> [Excerpt provided]:
If you want to know more about this research, “60 Minutes” did an excellent report on “Living to 90 and Beyond.”

35. Think about college in a whole new way

Most people go to college to meet a goal, not for personal enrichment. Taking a college class, or a few classes, after you retire is a whole different experience. There’s less pressure to get each class under your belt and move ahead. You might actually enjoy criminal justice or cultural anthropology now that it’s not something you must take in order to earn a degree.

36. Explore the Pros and Cons of Having a Mortgage in Retirement

In part due to the recent housing bubble, Americans are now more likely than they used to be to have mortgage debt when they retire, according to 2013 U.S. Census Bureau data, which tracks U.S. household debt between 2000 to 2011.

There can be good options for retiring that debt. Explore the pros and cons of paying off your mortgage for retirement.

37. Forget Retirement — Vacation Instead

The road to retirement is changing dramatically, with older Americans taking a long vacation, or a work sabbatical, for a period of time and then rejoining the workforce –often by switching careers — to delay full retirement. Explore the pros and cons of sabbaticals before full retirement.

38. Keep Making 5-Year Plans

Goal-setting isn’t just for twenty-somethings. The more you plan for the future, the more you’ll get out of your retirement. Brainstorming over your next move in life can be a great way to spend Sunday morning coffee time.

Just make sure your plans and goals keep in synch with your retirement finances. Keep using retirement calculators or your financial advisor to stay on track.

39. Think of Yourself As Young

How old would you be if you didn’t know how old you was?
Satchel Paige

Satchel Paige may have had it right. Ellen Langer, a professor of psychology at Harvard has spent her life proving time and time again that age is truly a mindset and not a number. If you think of yourself as young, you can be young.

In studies over four decades, Harvard psychology professor Ellen Langer showed that mental attitude can reverse the effects of aging and improve physical health.

> [Extracted information]:
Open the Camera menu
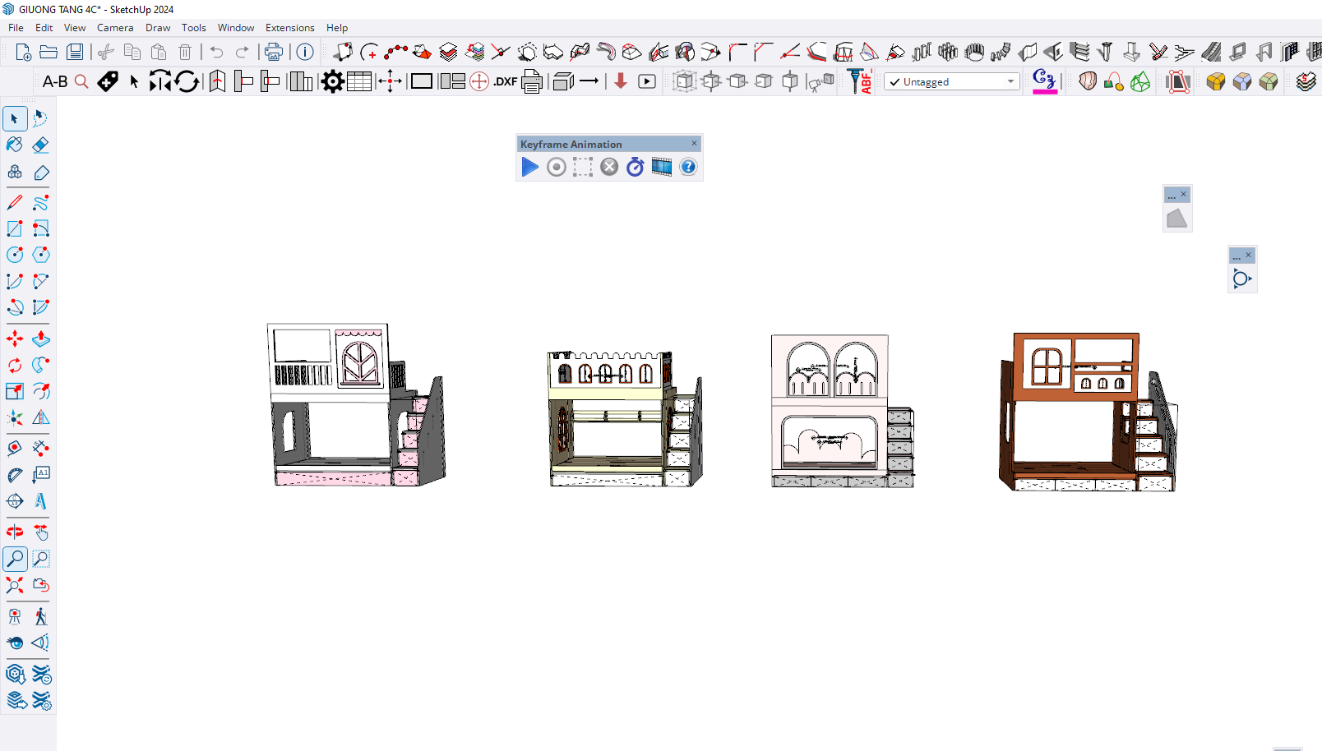 [x=115, y=28]
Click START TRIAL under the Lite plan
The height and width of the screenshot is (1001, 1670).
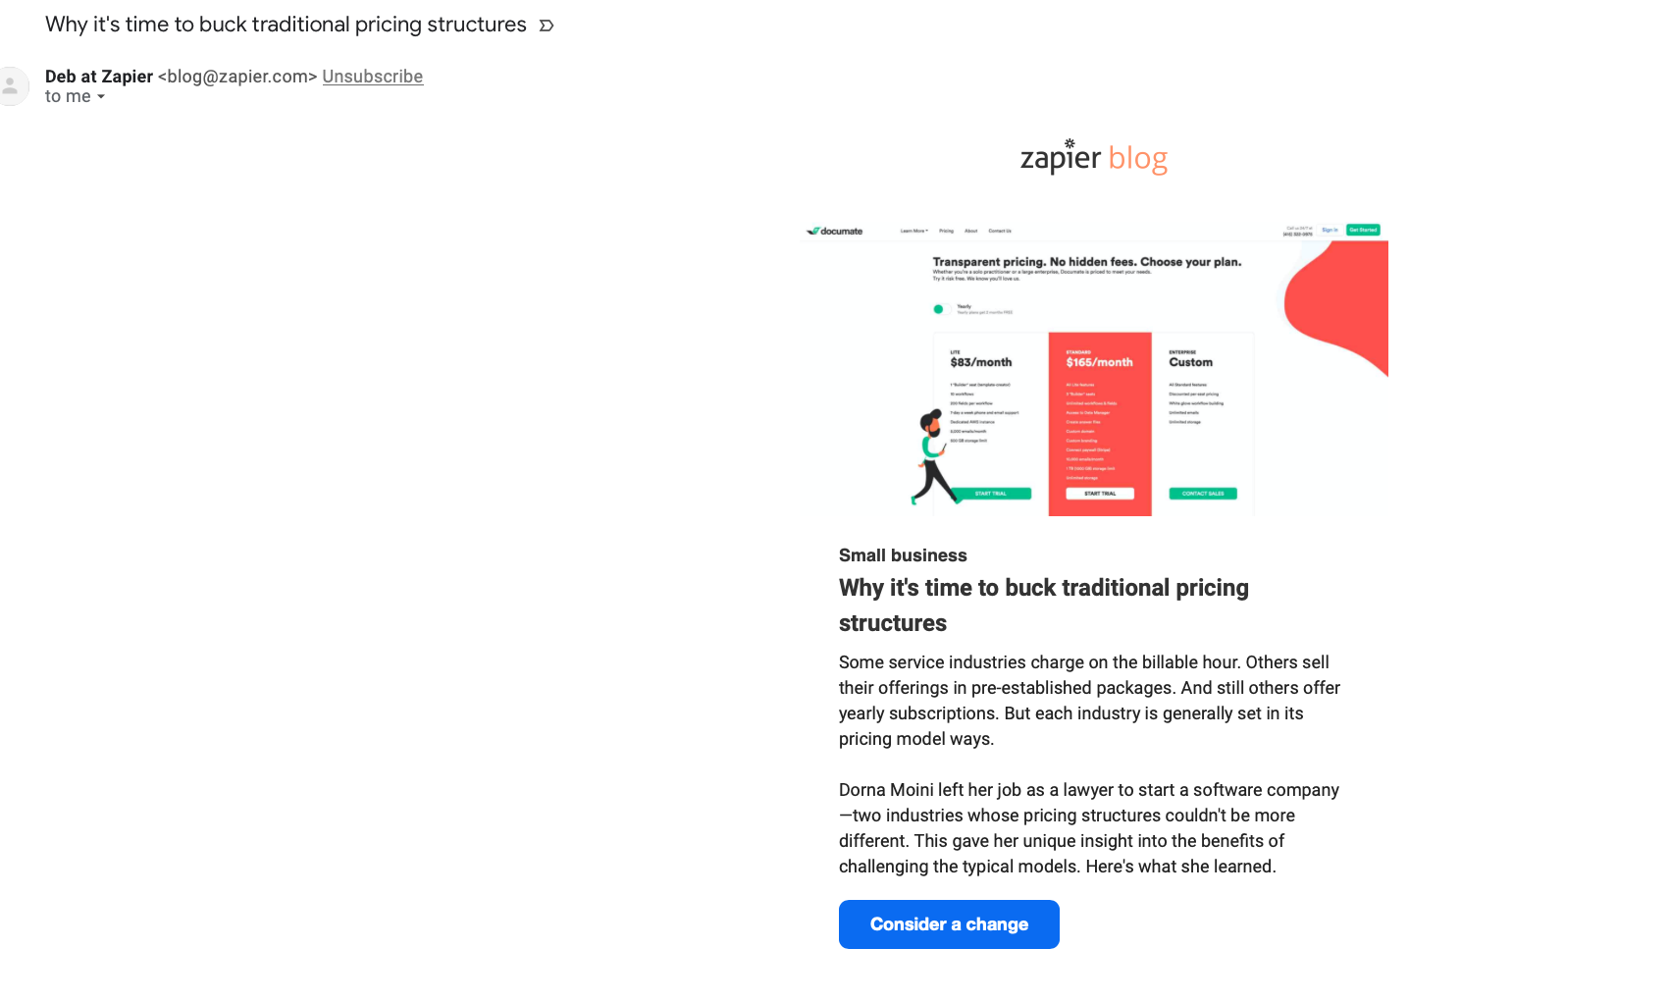pos(991,493)
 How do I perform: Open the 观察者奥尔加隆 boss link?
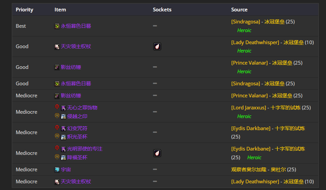tap(248, 170)
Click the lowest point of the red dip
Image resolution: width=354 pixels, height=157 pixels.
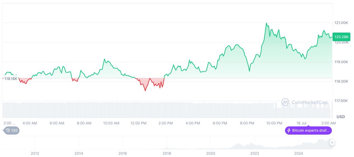coord(145,91)
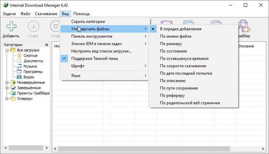Image resolution: width=269 pixels, height=154 pixels.
Task: Open the Видео category in tree
Action: point(29,77)
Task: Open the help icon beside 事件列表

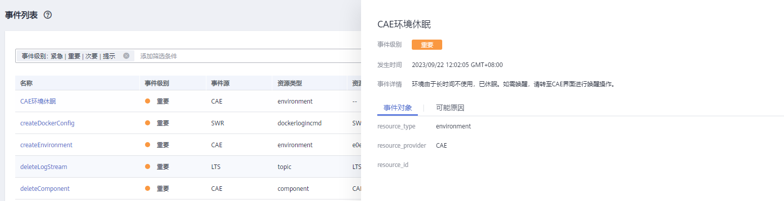Action: pos(48,15)
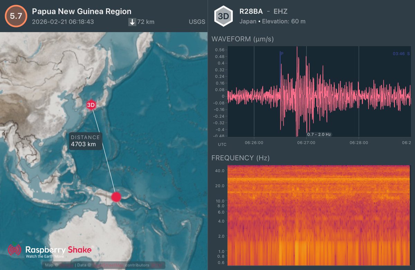The image size is (415, 270).
Task: Click the USGS data source label
Action: [x=196, y=21]

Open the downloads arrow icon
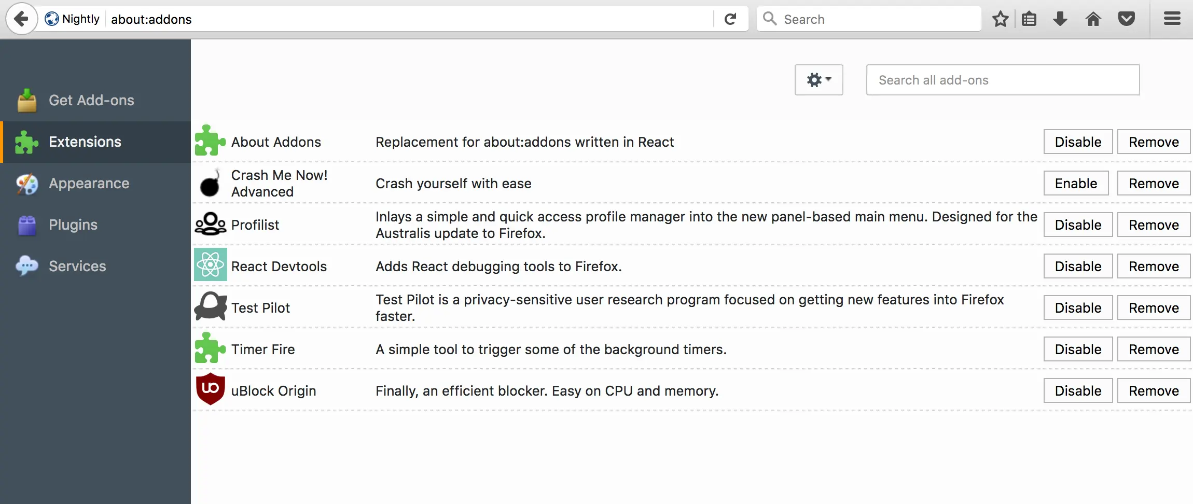tap(1060, 19)

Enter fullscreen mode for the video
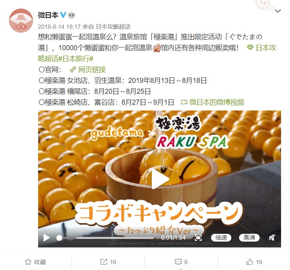198,238
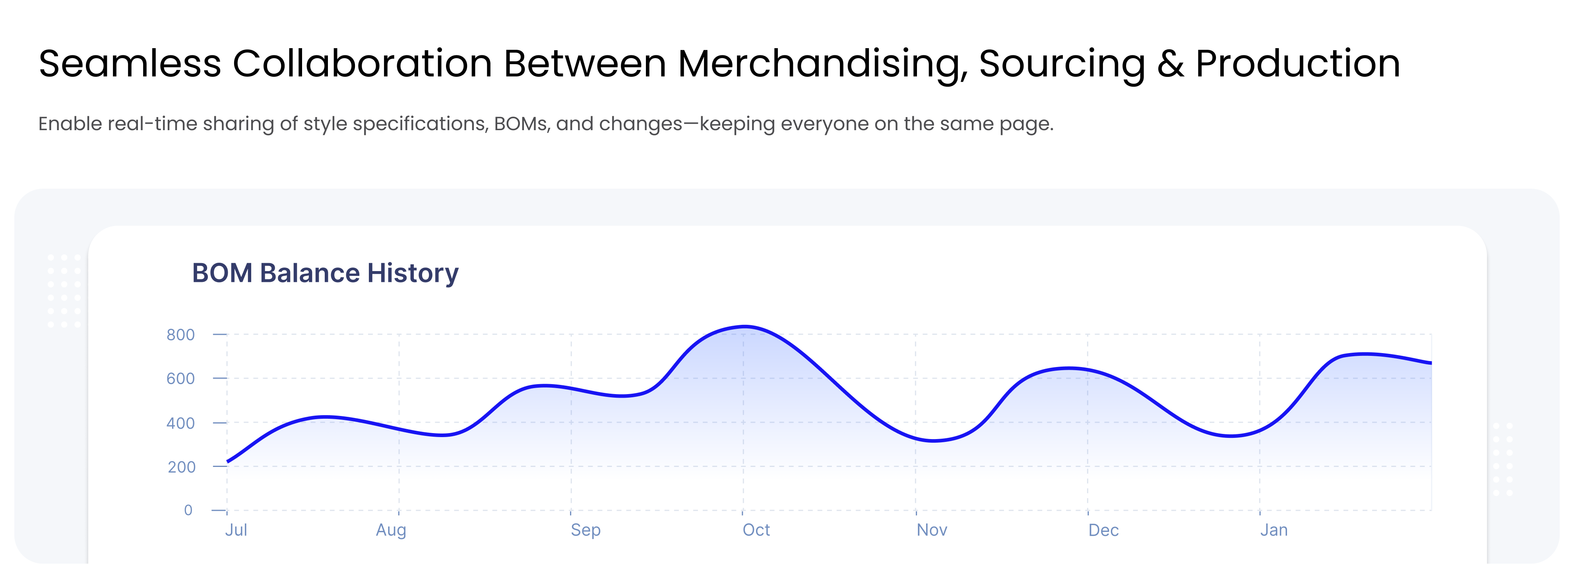This screenshot has height=578, width=1574.
Task: Click the BOM Balance History chart title
Action: (325, 273)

> [Problem set]:
A. List every numbered tip heading that appears in the retirement-tips text, with its number.
B. Resume the retirement-tips text after its final sentence, carrying on in the same style.

> [Activity answers]:
A.
35. Think about college in a whole new way
36. Explore the Pros and Cons of Having a Mortgage in Retirement
37. Forget Retirement — Vacation Instead
38. Keep Making 5-Year Plans
39. Think of Yourself As Young

B.
40. Stay Inquisitive About the World Around You

It’s easy to become isolated and fall into a rut after you retire. Keeping a curious mind will allow you to really enjoy learning how the world works.

41. Plan for a Longer and Healthier Life in Retirement

In the 1950s, people retiring at age 65 lived until 78. Today’s retirees can expect an average lifespan of 83 or 84 years – which means that half of you will live even much longer than that.

Your expanded lifespan means many things:

  • That your retirement savings will need to last longer
  • Your overall health-related costs will be higher now than ever before
  • You will need to plan for different phases of retirement – each with its own financial requirements

Use a retirement calculator to find out how long your money will last.

 

Instead of a time for slowing down, retirement could very well be the doorway you walk through to a whole new experience. Strive for an active, inspiring, fulfilling life where you’ll learn new things, listen to new music, dance new steps, and embrace the things that you already love.

If you find that you’ve got a million excuses about why you can’t do this or that, maybe it’s time for a change of perspective. So you aren’t physically able to hike? Chances are you can take a walk on the beach. You get the idea.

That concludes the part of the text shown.